Sunday, July 16, 2017

How do we know if a shoulder joint replacement is effective?

Is the Simple Shoulder Test a valid outcome instrument for shoulder arthroplasty?

The Simple Shoulder Test (SST) is a brief, inexpensive, and widely used patient-reported outcome tool, but it has not been rigorously evaluated for patients having shoulder arthroplasty. These authors set out  to rigorously evaluate the validity of the SST for outcome assessment in shoulder arthroplasty using a systematic review of the literature and an analysis of its properties in a series of 408 surgical cases.

SST scores, 36-Item Short Form Health Survey scores, and satisfaction scores were collected preoperatively and 2 years postoperatively. Responsiveness was assessed by comparing preoperative and 2-year postoperative scores. Criterion validity was determined by correlating the SST with the 36-Item Short Form Health Survey. Construct validity was tested through 5 clinical hypotheses regarding satisfaction, comorbidities, insurance status, previous failed surgery, and narcotic use.

Scores after arthroplasty improved from 3.9 ± 2.8 to 10.2 ± 2.3 (P < .001). The change in SST correlated strongly with patient satisfaction (P < .001). The SST had large Cohen's d effect sizes and standardized response means. Criterion validity was supported by significant differences between satisfied and unsatisfied patients, those with more severe and less severe comorbidities, those with workers' compensation or Medicaid and other types of insurance, those with and without previous failed shoulder surgery, and those taking and those not taking narcotic pain medication before surgery (P < .005).

Based on theses data and a systematic review of the literature, these authors concluded that the SST is a valid and responsive patient-reported outcome measure for assessing the outcomes of shoulder arthroplasty.

Comment: More and more variations on shoulder arthroplasty are being introduced each year.

▶ [Your assignment]:
Answer these questions from the text on the Simple Shoulder Test:
(a) How many surgical cases did the authors analyze?
(b) At what two points were the scores collected?
(c) What did the authors conclude about the Simple Shoulder Test?

▶ [Given material]:
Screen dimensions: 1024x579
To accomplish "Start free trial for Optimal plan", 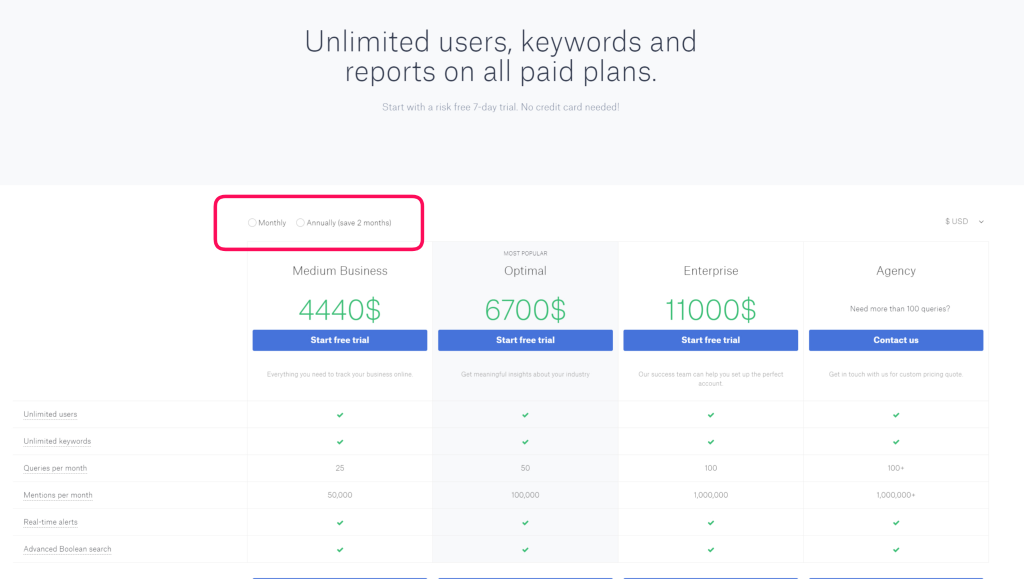I will pos(525,340).
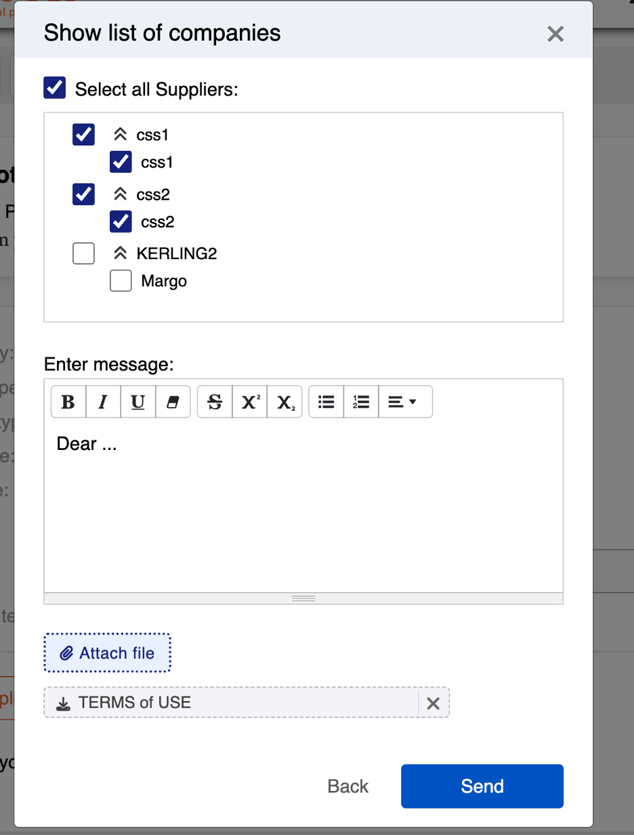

▶ [Solution to the exercise]:
(a) 408.
(b) Before surgery and 2 years after surgery.
(c) They concluded that it is a valid and responsive patient-reported outcome measure for assessing the outcomes of shoulder arthroplasty.